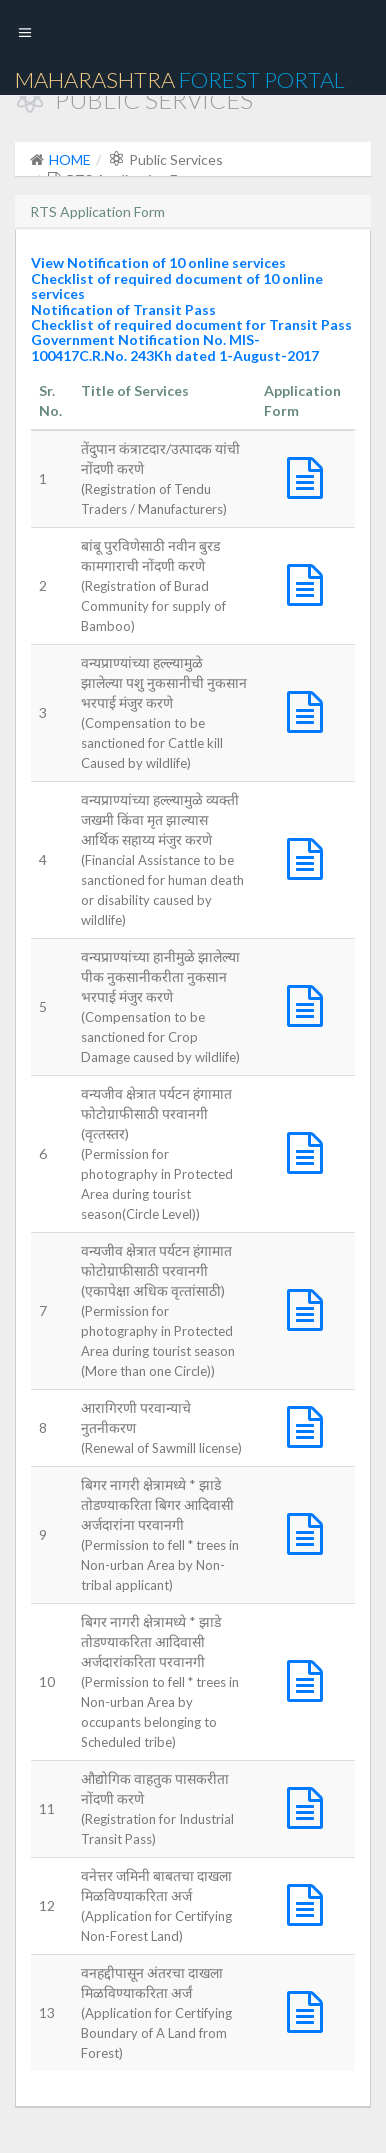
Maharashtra (180, 79)
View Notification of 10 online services (158, 262)
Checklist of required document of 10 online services (177, 286)
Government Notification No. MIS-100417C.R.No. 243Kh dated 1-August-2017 (175, 347)
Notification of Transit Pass (123, 309)
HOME (70, 159)
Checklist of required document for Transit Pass (191, 324)
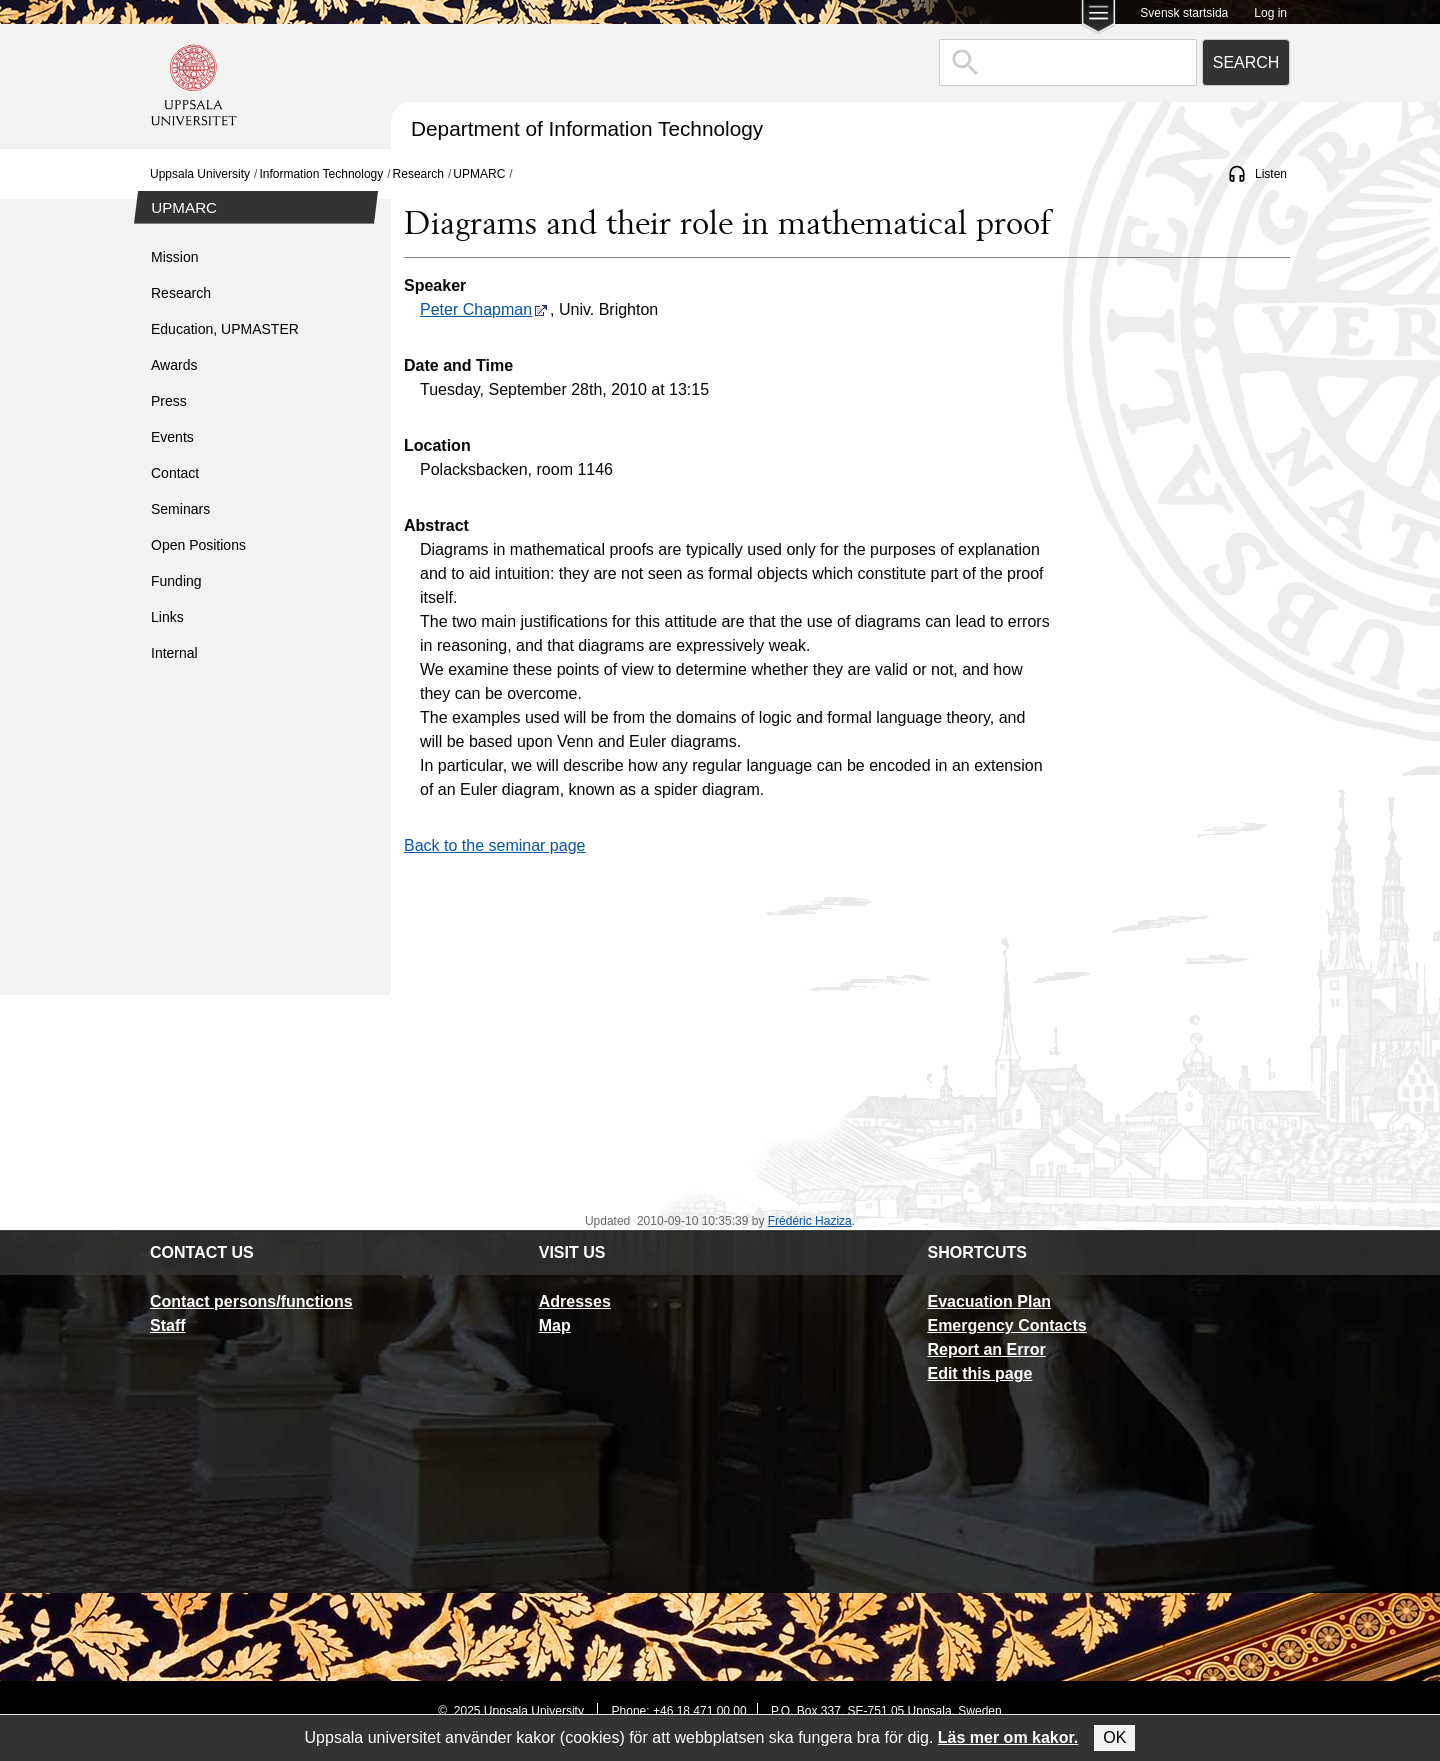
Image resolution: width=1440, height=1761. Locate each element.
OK (1114, 1737)
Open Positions (198, 545)
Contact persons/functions (251, 1301)
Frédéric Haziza (810, 1221)
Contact (175, 473)
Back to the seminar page (494, 845)
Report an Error (986, 1349)
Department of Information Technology (587, 128)
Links (167, 617)
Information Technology (321, 174)
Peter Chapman (484, 309)
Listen (1271, 174)
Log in (1270, 13)
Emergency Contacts (1006, 1325)
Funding (176, 581)
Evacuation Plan (989, 1301)
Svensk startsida (1184, 13)
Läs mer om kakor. (1008, 1737)
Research (418, 174)
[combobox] (1068, 62)
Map (555, 1325)
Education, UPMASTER (225, 329)
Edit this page (979, 1373)
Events (172, 437)
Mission (174, 257)
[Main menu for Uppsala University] (1098, 18)
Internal (174, 653)
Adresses (575, 1301)
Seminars (180, 509)
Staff (168, 1325)
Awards (174, 365)
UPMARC (479, 174)
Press (169, 401)
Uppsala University (200, 174)
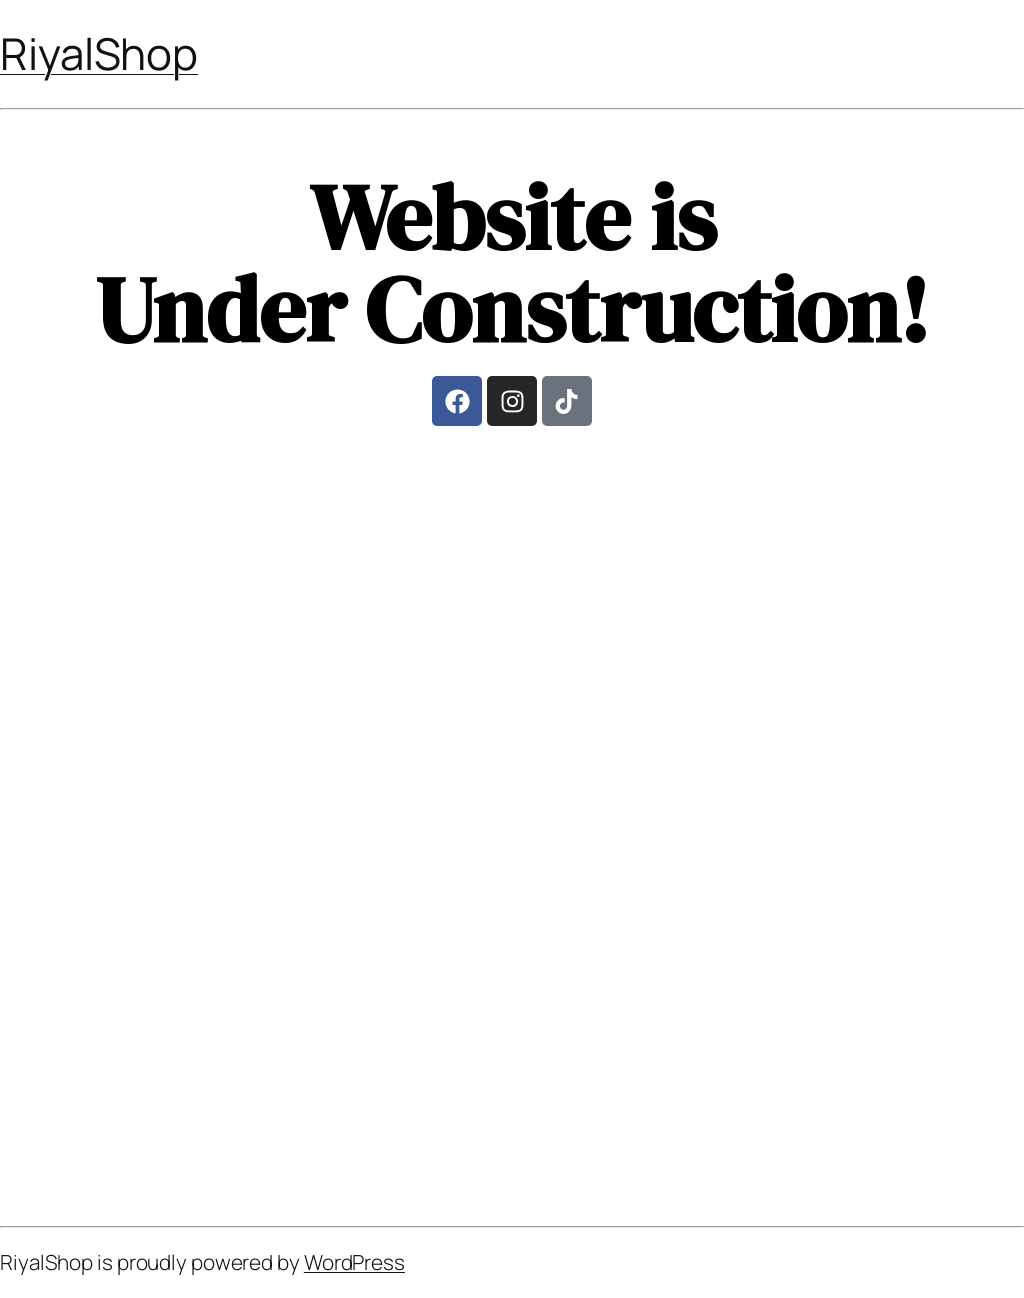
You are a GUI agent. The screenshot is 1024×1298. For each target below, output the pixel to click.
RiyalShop (99, 53)
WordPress (354, 1262)
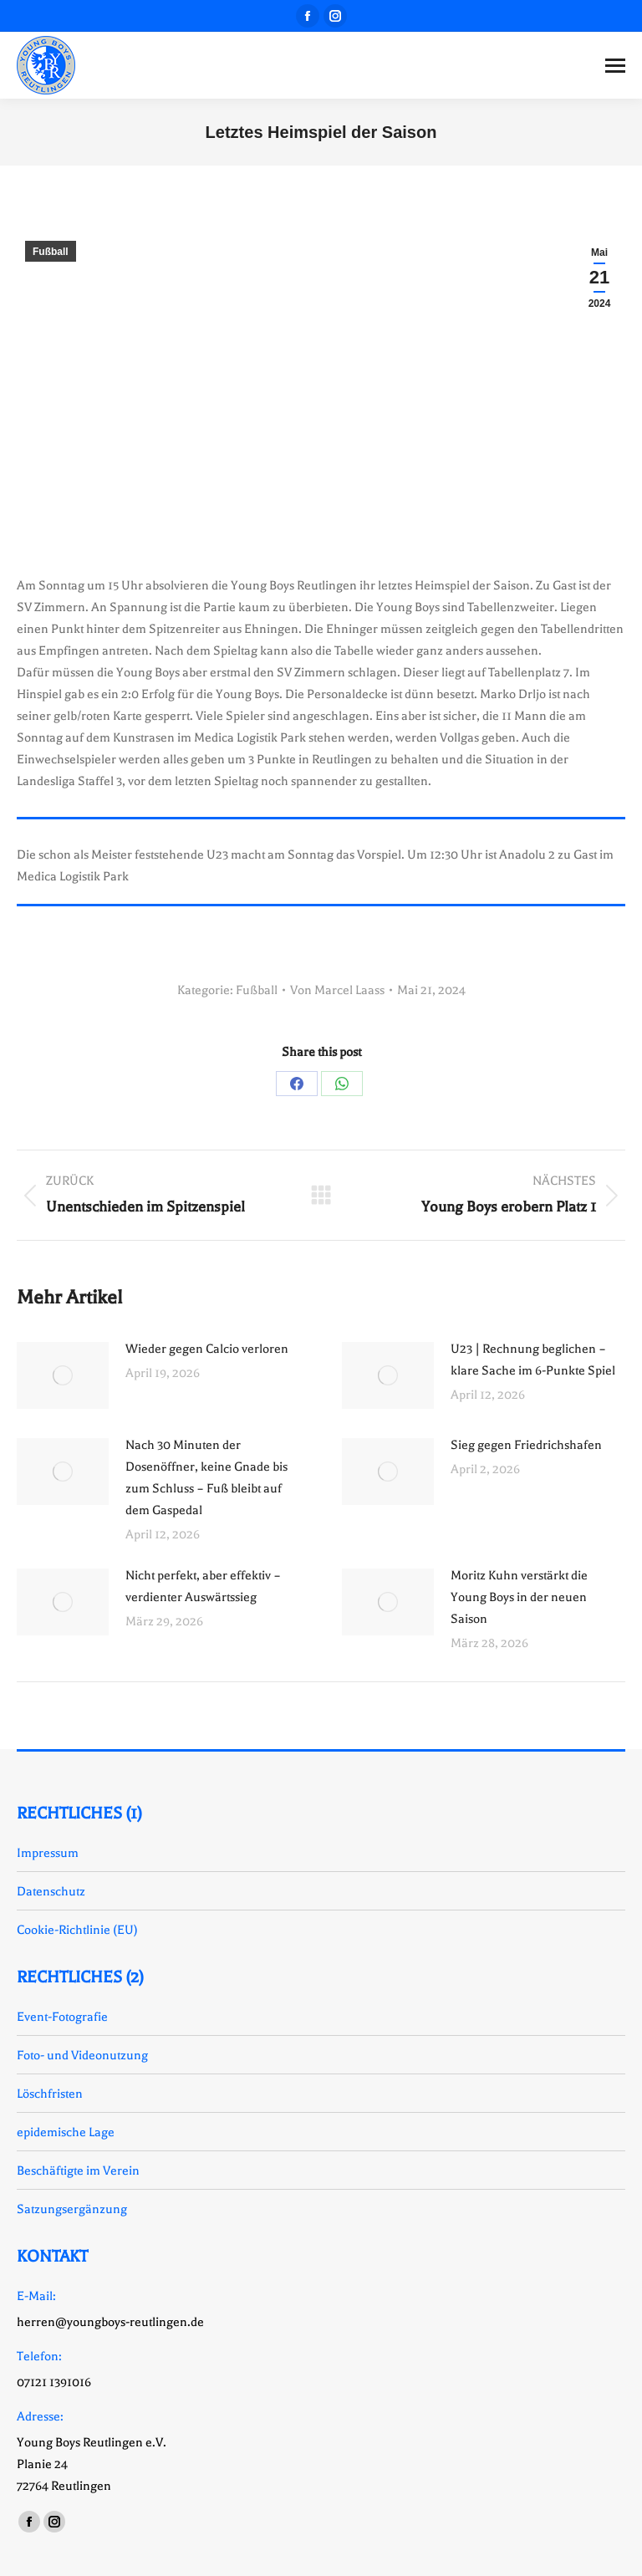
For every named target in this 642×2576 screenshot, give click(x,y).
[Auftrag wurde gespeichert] (63, 1375)
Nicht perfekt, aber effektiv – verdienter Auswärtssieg (203, 1586)
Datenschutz (51, 1891)
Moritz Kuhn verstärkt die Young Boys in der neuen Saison (519, 1597)
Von (337, 989)
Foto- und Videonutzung (82, 2055)
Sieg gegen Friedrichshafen (526, 1444)
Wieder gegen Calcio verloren (206, 1348)
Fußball (51, 252)
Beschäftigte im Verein (78, 2170)
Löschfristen (50, 2093)
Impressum (48, 1852)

======

Set exercise
Copy out the stretch from the line containing "Datenschutz (51, 1891)" through the last line, keeping each line's text unchanged. Multiply every coordinate by 1.9 and round to a whole number, rounding halves up.

Expected answer
Datenschutz (97, 3593)
Moritz Kuhn verstärkt die Young Boys in der neuen Saison (986, 3034)
Von (640, 1879)
Foto- und Videonutzung (156, 3905)
Sieg gegen Friedrichshafen (999, 2744)
Wieder gegen Calcio verloren (391, 2561)
Fußball (97, 479)
Beschäftigte im Verein (148, 4123)
Löschfristen (95, 3977)
Impressum (91, 3519)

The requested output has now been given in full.